Reference Architecture

Baseline reference architecture for a Nuix REST Cluster

This reference architecture provides a recommended baseline infrastructure architecture to deploy a Nuix REST cluster. It is based on our architectural best practices and is intended as a guide for teams deploying this general-purpose infrastructure. The information here is the minimum recommended baseline for most Nuix REST clusters.

Nuix Core Engine REST Cluster

Nuix introduced clustering into the Core Engine REST service because of conversations with customers and partners. Customers and partners sought to manage work across multiple virtual or physical servers to optimize tasks, increase automation, and increase throughput. We designed the Nuix REST Cluster to provide:

  • Horizontal scalability.
  • Optimization of computing resources.
  • Reduction of bespoke code under maintenance.

REST Cluster Core Concepts

Producer Nodes

Producer nodes can respond to synchronous tasks, such as returning function status, and are responsible for placing asynchronous worker-based operations in the cluster task queue.

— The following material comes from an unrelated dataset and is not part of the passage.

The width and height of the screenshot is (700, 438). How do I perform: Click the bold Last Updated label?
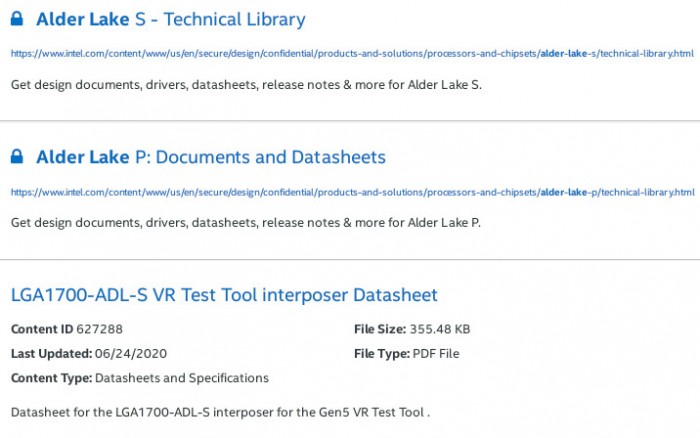pyautogui.click(x=51, y=354)
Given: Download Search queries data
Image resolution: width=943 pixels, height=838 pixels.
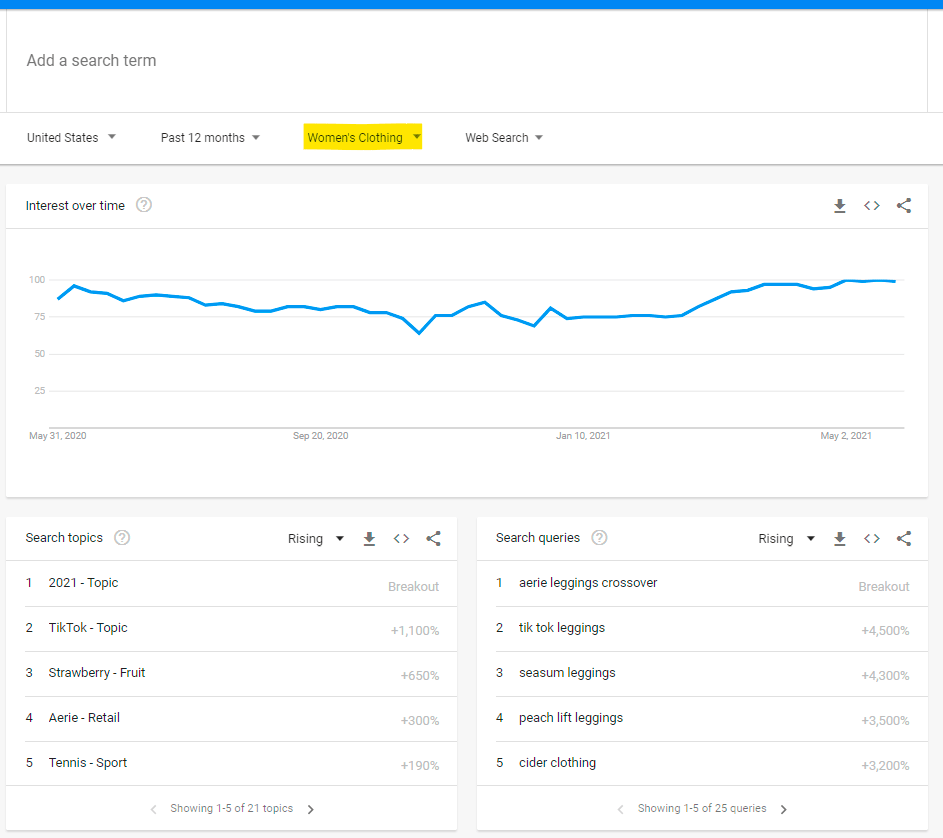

Producer nodes do not perform asynchronous tasks or worker-based operations such as processing, optical character recognition (OCR), or export.

Consumer Nodes

Consumer nodes pick up and execute asynchronous or worker-based operations. Using a filter chain, these nodes poll the task queue and take on the tasks they are capable of processing. If all conditions pass the filters, then the consumer can claim the task. This results in a natural load-balancing effect.

Filter Chain

The Nuix REST cluster uses a filter chain to determine if a cluster task can be claimed by a consumer node.

Task Status Filter

Ensures the consumer node will only claim a task in the NOT_STARTED state.

Capacity Filter

Ensures the consumer node will only claim a task if the task executor on the node has capacity.

Node Tag Filter

It is possible to “steer” a task to a specific node in the cluster. If node steering is applied to a task, this filter ensures the consumer node will only claim the task if the task is intended for this node.

Worker Based Task Filter

Ensures the consumer node will only claim a task provided it has enough workers to complete the task.

Memory Filter

Ensures the consumer node will only claim a task provided its current memory usage is not beyond what is specified in the configuration.

Architecture Diagram

Configuration Best Practices

Cluster size and configuration will vary depending on the amount of data that needs to be processed and how fast you would like to process that data. Throughput will also vary depending on operating system.

For a 1 TB/h scenario, we benchmarked both Ubuntu and Windows clusters with engine version 9.6.0.122. The Ubuntu cluster achieved a sustained processing rate of 1086.66 GB/h or 6.037 GB/h per worker. The Windows cluster achieved a sustained processing rate of 1038.29 GB/h or 5.2439 GB/h per worker. Please see our Nuix REST Cluster Whitepaper for more information.

Nuix repeated the 1 TB/h scenario with engine version 9.10.11.720 for Ubuntu and RHEL. The Ubuntu cluster achieved a sustained processing rate of 1884.3906 GB/h or 10.4688 GB/h per worker. The RHEL cluster achieved a sustained processing rate of 1802.9138 GB/h or 10.0162 GB/h per worker.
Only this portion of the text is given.